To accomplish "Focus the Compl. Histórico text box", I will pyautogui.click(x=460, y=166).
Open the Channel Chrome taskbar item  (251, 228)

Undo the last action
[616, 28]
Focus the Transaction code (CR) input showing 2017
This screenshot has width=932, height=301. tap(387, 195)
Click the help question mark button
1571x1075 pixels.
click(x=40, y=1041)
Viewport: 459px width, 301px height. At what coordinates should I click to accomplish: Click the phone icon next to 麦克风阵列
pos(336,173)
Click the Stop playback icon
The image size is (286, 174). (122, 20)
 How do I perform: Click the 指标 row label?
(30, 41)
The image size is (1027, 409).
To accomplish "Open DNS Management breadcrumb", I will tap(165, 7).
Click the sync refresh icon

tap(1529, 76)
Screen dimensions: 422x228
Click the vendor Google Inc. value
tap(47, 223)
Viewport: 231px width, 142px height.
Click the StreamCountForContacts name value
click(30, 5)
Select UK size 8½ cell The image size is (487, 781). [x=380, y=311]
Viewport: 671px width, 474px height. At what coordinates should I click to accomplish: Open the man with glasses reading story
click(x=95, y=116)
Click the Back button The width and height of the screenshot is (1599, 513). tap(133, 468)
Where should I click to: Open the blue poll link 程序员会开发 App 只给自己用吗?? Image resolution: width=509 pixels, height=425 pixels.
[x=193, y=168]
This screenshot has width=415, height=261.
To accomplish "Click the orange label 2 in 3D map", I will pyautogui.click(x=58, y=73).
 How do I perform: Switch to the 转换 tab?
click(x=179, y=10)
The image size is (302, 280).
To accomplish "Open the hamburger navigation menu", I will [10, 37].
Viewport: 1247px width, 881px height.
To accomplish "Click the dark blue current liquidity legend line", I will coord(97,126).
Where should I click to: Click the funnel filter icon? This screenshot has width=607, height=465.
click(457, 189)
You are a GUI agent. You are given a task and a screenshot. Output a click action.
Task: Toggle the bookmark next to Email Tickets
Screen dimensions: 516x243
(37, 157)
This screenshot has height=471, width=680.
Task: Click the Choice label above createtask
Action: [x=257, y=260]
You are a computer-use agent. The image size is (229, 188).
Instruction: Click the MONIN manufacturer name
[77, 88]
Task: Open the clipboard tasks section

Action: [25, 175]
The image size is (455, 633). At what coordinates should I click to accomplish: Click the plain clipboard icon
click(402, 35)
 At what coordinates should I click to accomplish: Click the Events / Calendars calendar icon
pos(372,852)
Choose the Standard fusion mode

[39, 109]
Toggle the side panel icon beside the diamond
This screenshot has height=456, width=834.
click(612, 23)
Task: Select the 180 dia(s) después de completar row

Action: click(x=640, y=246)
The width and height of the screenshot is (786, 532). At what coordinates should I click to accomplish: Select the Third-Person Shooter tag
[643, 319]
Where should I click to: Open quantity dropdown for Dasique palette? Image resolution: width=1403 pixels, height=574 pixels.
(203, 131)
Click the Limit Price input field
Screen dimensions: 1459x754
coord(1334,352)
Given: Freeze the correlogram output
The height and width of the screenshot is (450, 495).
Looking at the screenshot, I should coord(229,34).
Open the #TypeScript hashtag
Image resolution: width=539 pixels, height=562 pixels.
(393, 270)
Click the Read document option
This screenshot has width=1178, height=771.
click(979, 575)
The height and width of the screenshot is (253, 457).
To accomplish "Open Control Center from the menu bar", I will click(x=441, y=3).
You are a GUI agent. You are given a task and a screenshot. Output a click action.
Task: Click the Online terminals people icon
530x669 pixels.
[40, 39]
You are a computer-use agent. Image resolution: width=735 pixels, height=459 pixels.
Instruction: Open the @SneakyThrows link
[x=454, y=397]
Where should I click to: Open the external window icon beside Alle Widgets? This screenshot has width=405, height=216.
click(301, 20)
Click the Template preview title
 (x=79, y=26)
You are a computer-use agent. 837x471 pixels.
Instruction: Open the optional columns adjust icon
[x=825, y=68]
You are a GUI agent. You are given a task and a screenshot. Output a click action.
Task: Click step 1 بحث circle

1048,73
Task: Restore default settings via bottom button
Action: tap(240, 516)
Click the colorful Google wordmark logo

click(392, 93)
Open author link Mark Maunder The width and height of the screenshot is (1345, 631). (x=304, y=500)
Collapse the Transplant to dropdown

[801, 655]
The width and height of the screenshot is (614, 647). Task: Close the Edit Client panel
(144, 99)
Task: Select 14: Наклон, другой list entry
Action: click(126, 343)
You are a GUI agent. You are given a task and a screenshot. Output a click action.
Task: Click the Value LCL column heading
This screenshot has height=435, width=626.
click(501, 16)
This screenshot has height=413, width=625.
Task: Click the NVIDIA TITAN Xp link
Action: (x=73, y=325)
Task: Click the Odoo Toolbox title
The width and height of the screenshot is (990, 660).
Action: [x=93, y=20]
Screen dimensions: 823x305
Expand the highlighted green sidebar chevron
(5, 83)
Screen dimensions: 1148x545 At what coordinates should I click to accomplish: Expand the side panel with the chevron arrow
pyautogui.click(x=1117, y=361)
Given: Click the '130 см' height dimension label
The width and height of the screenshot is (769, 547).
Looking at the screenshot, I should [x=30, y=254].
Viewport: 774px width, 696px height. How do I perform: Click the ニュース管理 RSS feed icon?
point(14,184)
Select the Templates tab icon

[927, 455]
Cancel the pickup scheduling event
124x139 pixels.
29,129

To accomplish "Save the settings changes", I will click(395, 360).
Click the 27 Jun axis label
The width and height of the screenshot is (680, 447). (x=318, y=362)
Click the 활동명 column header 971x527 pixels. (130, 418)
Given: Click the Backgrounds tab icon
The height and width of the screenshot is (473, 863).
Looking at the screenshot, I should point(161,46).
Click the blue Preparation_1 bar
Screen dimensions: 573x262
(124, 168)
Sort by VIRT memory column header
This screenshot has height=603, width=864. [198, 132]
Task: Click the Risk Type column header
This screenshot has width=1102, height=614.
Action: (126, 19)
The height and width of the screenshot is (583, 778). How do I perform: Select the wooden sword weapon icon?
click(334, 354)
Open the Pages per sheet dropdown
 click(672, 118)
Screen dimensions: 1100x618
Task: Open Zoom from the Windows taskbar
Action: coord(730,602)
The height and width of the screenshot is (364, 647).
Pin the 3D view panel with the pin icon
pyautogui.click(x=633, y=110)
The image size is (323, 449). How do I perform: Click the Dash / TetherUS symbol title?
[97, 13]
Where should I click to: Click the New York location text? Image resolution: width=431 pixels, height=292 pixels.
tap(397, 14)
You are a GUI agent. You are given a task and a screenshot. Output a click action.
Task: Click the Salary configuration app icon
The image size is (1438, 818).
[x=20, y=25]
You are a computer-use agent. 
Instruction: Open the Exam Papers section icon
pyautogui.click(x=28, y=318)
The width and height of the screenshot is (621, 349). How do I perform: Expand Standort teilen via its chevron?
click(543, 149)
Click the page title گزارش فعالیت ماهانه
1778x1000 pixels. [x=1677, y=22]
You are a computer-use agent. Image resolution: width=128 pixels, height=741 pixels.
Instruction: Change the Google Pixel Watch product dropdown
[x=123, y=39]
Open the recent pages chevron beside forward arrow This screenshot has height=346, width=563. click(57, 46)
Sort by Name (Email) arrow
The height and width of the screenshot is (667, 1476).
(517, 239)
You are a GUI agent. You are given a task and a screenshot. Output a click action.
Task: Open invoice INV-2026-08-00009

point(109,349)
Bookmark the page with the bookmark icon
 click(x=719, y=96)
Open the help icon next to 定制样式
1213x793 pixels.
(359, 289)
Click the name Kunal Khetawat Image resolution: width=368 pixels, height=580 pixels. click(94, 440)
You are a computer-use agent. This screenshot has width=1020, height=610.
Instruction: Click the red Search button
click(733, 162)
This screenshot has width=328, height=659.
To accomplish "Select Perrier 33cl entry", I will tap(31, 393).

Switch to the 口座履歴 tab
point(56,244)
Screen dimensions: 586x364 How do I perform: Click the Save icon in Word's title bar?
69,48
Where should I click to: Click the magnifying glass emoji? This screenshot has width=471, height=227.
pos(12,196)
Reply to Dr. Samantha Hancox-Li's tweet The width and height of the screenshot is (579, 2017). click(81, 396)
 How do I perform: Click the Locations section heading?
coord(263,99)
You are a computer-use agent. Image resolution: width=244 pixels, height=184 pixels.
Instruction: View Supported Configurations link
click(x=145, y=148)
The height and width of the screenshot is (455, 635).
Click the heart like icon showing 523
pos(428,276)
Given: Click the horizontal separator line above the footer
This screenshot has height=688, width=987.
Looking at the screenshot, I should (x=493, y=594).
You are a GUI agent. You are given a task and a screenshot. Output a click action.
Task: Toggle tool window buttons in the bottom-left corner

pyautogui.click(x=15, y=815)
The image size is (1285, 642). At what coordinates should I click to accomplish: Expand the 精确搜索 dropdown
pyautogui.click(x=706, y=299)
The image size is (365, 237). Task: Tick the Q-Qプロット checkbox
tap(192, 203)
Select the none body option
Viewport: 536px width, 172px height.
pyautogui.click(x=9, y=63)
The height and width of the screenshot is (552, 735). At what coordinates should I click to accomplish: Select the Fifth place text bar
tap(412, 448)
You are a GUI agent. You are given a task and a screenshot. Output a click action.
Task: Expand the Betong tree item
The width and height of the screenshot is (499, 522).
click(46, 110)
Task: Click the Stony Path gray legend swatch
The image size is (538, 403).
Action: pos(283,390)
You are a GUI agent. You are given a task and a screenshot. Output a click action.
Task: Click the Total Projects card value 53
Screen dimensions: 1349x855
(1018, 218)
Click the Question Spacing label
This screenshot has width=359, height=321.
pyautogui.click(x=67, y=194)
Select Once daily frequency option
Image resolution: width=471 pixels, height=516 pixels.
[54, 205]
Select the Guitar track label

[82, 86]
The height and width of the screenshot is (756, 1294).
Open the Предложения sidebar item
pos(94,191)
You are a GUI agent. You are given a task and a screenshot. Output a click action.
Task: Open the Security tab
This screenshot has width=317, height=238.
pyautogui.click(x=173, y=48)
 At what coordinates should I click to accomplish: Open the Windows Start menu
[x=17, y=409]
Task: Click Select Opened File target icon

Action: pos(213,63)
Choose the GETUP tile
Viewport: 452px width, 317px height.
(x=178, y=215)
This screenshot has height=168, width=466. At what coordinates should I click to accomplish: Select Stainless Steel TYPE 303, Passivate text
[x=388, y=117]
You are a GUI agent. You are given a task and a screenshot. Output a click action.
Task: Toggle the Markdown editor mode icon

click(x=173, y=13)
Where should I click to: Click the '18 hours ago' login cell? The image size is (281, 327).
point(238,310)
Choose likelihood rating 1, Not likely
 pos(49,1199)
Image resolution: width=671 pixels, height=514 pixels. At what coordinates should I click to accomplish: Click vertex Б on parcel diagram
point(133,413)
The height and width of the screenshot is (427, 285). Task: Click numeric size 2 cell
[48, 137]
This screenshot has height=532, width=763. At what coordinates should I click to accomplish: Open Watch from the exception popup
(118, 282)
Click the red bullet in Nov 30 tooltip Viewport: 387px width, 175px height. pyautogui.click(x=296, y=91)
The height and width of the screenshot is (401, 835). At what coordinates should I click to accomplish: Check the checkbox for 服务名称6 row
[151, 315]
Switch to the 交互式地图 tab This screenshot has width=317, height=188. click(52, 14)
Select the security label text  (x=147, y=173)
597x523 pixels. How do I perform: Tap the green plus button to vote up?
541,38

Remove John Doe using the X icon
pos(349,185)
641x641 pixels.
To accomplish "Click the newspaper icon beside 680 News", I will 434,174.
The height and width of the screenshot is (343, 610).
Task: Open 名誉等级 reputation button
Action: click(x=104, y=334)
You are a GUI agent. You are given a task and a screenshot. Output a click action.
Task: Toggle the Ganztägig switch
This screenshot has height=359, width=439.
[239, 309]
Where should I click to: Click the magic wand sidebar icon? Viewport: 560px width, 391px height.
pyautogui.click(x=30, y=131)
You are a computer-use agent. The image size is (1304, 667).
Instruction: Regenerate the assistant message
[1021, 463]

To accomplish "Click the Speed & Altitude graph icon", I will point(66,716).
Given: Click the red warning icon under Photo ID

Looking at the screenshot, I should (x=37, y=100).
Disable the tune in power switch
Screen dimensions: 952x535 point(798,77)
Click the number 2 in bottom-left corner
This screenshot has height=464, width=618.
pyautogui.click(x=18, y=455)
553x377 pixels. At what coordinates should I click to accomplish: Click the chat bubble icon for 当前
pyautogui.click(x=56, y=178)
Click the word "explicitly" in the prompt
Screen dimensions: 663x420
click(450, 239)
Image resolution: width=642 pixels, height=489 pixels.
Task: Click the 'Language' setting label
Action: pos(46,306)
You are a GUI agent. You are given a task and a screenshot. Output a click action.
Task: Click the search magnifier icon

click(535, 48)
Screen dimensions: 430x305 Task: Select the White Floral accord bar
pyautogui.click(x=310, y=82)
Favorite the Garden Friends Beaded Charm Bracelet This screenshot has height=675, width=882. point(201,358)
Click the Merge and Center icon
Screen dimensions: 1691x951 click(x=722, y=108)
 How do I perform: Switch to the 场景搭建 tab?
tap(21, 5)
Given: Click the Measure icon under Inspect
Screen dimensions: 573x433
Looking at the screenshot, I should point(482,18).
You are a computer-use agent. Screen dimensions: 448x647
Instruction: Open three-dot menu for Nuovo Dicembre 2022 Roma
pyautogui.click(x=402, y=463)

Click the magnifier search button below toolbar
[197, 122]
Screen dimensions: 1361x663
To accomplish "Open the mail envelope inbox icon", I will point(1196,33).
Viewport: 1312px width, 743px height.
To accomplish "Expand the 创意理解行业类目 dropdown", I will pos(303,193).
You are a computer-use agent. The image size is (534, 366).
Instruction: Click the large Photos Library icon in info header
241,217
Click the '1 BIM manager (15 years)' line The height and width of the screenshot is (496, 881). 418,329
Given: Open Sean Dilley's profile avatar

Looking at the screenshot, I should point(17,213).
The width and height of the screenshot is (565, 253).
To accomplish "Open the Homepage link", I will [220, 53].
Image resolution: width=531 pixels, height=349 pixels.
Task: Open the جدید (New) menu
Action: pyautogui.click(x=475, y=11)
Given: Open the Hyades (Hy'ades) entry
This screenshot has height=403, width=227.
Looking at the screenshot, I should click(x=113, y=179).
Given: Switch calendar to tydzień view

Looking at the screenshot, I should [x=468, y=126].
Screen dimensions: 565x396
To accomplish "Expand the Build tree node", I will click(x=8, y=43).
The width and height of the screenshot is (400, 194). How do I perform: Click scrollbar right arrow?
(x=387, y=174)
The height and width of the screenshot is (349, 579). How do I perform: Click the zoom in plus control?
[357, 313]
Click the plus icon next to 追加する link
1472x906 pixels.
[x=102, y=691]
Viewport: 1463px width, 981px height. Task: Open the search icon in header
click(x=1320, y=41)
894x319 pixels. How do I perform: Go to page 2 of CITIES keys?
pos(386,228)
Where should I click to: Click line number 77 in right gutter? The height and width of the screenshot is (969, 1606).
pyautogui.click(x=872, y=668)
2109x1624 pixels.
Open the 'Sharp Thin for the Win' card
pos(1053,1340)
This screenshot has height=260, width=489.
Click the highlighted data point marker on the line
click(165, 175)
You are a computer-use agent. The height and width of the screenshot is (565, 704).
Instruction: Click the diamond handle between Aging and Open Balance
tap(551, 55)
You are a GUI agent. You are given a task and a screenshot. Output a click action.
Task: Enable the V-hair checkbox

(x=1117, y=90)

▸ **Task requirements**: Copy out each line above that contains the word "dropdown".

▸ **Answer to this problem**:
Where should I click to: Open quantity dropdown for Dasique palette? Image resolution: width=1403 pixels, height=574 pixels.
Collapse the Transplant to dropdown
Open the Pages per sheet dropdown
Instruction: Change the Google Pixel Watch product dropdown
The image size is (1285, 642). At what coordinates should I click to accomplish: Expand the 精确搜索 dropdown
To accomplish "Expand the 创意理解行业类目 dropdown", I will pos(303,193).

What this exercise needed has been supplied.